Teeth, teeth, teeth. Photo: MirageC/Getty Images

I recently underwent a root canal. I know. This information is none of your business, and please respect my privacy by forgetting it immediately, but the admission of the root canal is necessary in order for me to convince you that I know what’s best in this situation, by which I mean the situation of someone else getting a root canal. Let me tell you what to say to that person.

In the week leading up to my root canal (a life event about which you have already forgotten), I would inform whomever I was talking to about the fact of my upcoming dental terror. This was to garner sympathy and to, I hoped, receive some gentle words of encouragement, and also special treatment. Other people have gotten root canals, I thought, and surely the procedure mustn’t be as terrible as it seems, particularly when you’re viewing it in the rearview. Yes? No. Instead, this is the face I got in return every time I told someone:

“Yeah, I had to get a root canal once…,” people would say while making the face. “Oh, that sounds painful…,” people who had not suffered the Saw-like indignity of a root canal would say, with the face. “Oh, Kelly…” multiple people said to me in a Slack room where I couldn’t see their faces, but I think you’d agree that the face was implied.

This is not what to say to someone who has to get a root canal.

The terrible thing about teeth is that when they’re messed up, you have to fix them the excruciating way, because the excruciating way is the only way. It is terrible. Why do teeth exist? They should be better than they are, but instead they are terrible, and I hate them so much. (I love my dentist, however; he is very nice and you may contact me for his website.)

Because there’s no getting around it, I see no reason to honestly confront the full fact of the terror in the days leading up to a dental procedure or, more broadly, something else terrible that there’s no getting around, like an eventual coffee with an acquaintance. This is unhelpful. When you have to do something bad, the laser-focused dread leading up to it can sometimes be worse than the actual thing of it, and when it’s not worse, it’s at least second-worst. And it’s hardly a consolation if the dread pays off when going through the actual thing of it. “At least it was exactly as bad as I was always worried it was going to be.” Nah-uh.

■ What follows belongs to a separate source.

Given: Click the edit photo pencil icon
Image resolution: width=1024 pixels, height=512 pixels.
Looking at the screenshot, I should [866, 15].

In this way, the four words you should say to someone who has to get a root canal can be applied more broadly. Their truthfulness will vary, as it does depending on whom it’s coming from in the case of the root canal. Because I’m not sure how comfortable you are with telling someone something that could be considered a considerate lie, I’ve thought up some other options for what to say when someone is going to get a root canal, all of which are technically true:

1. That will be an exciting new life experience to have had.
What is life but a collection of experiences? And once it’s done, this will certainly have been one of them.

2. At least you don’t have to PERFORM the root canal.
That would be much worse. I wouldn’t even know where to begin.

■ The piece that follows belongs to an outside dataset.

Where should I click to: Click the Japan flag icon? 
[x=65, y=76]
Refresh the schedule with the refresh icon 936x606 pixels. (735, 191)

3. It’ll be so nice to not have to worry about the root canal being in your future, once it’s in your past.
That’s just true.

4. So many people get root canals.
When I get nervous about driving I like to think, “So many people drive.” If it’s a thing that so many people do, probably you can do it too. Yes? I also like to think, “At least I’m driving in the direction all the other cars are driving, and not in the direction of oncoming traffic,” which is actually quite relaxing but I’m not sure how it relates to root canals.

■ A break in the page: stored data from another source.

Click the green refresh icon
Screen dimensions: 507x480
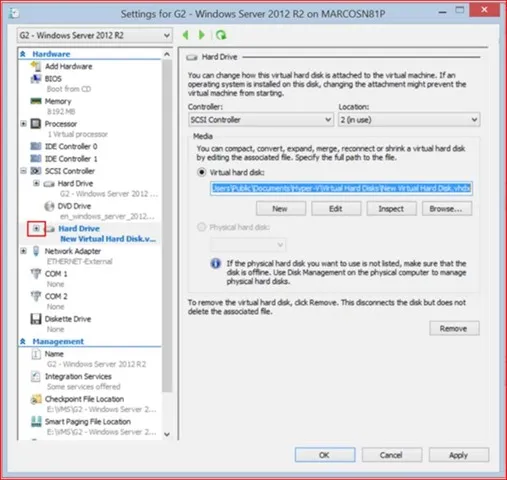point(221,35)
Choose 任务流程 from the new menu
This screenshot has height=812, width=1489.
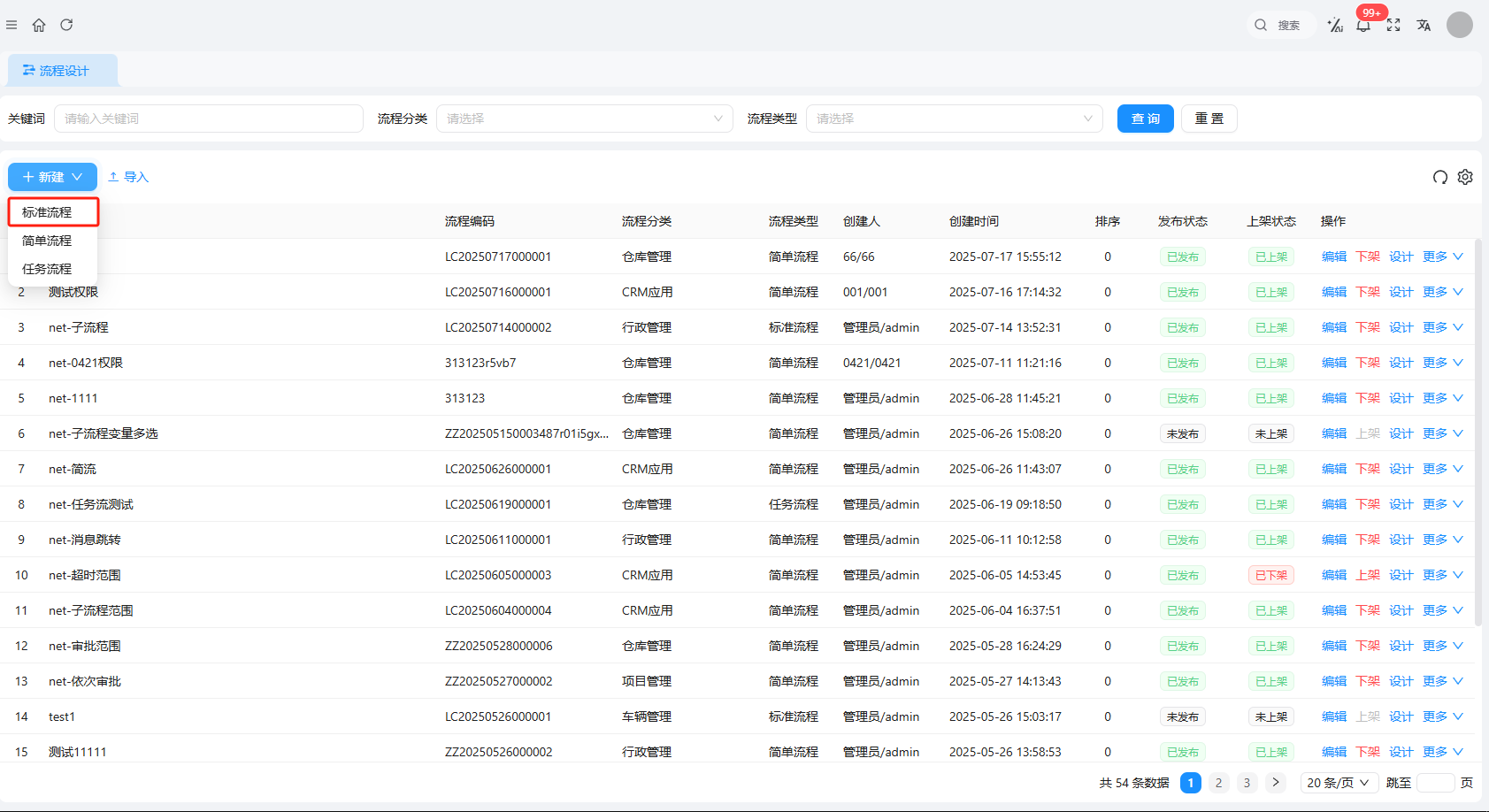tap(48, 269)
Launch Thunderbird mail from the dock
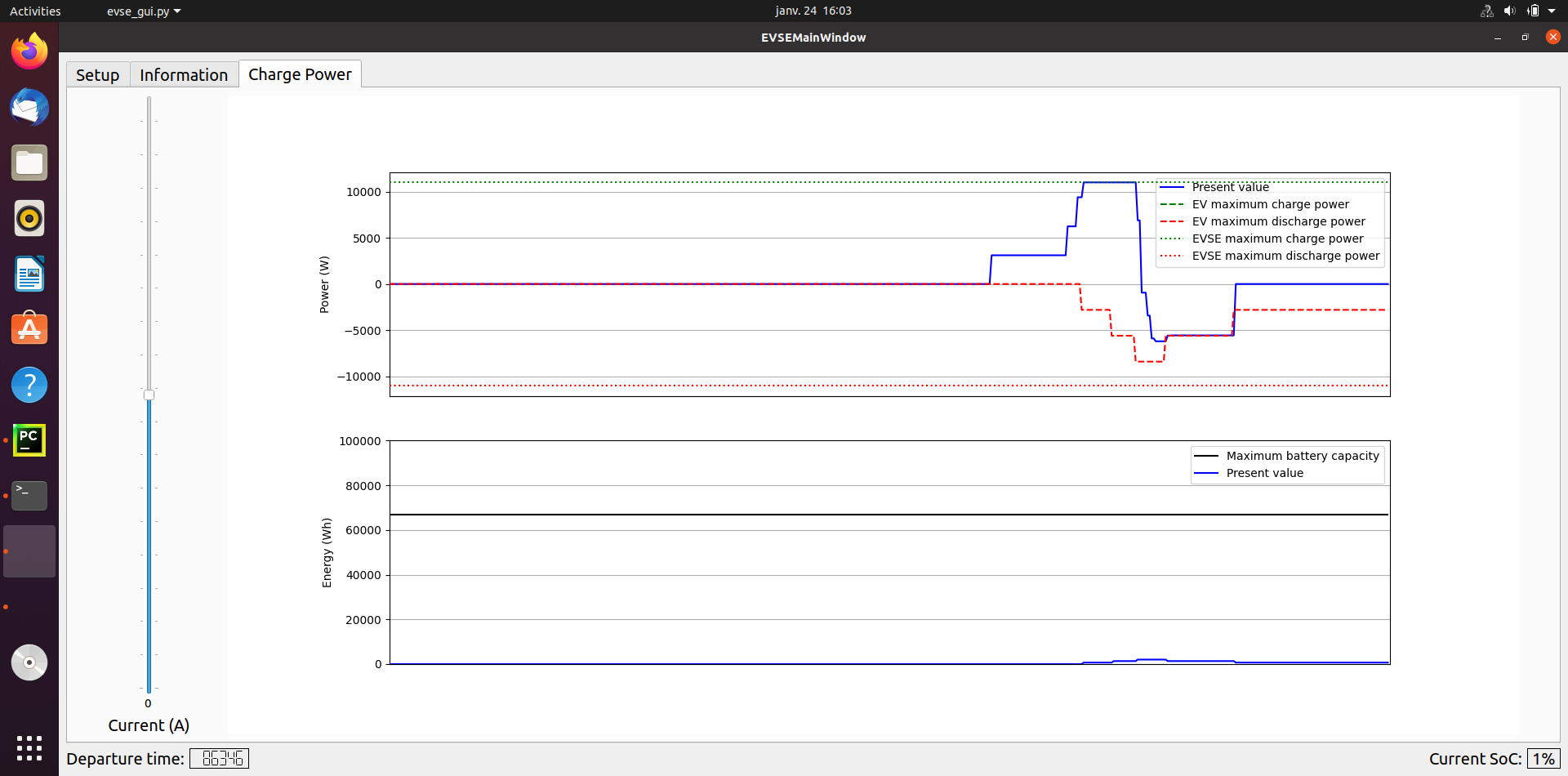The height and width of the screenshot is (776, 1568). 29,108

5. At least you don’t have to get two root canals.
Unless the person does, in which case you say three.

6. Oh please, it’s not like you have to give birth.
This only works if you’ve given birth, but then I bet it really works.

Now, are you ready for the four words you should say to someone who has to get a root canal? I promise you they are correct, at least in the sense that they are the correct thing to say in this situation, though if you ask me they are mostly just plainly correct in every sense. Ready? Not, “I had to get a root canal once,” but you’re making the face. Not, “Oh, that’s going to be painful.” Not, “Oh no, I’m so sorry.” Not, “Eeeeeeeeeeek, I mean no, no I’m sure it’ll go fine,” but also you’re still making the face. Instead here they are, finally, the words you should say:

Ready? …

Okay, here they are …

“They’re not that bad.”

Oh, root canals? They’re not that bad. :)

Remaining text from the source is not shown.